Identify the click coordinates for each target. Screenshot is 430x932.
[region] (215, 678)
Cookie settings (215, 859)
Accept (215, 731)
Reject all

+--

Your assignment:
Output each line of the material exactly, keeping every word as it appears.

Task answer:
Identify the click coordinates for each target. Screenshot is 430x932.
[region] (215, 678)
Cookie settings (215, 859)
Accept (215, 731)
Reject all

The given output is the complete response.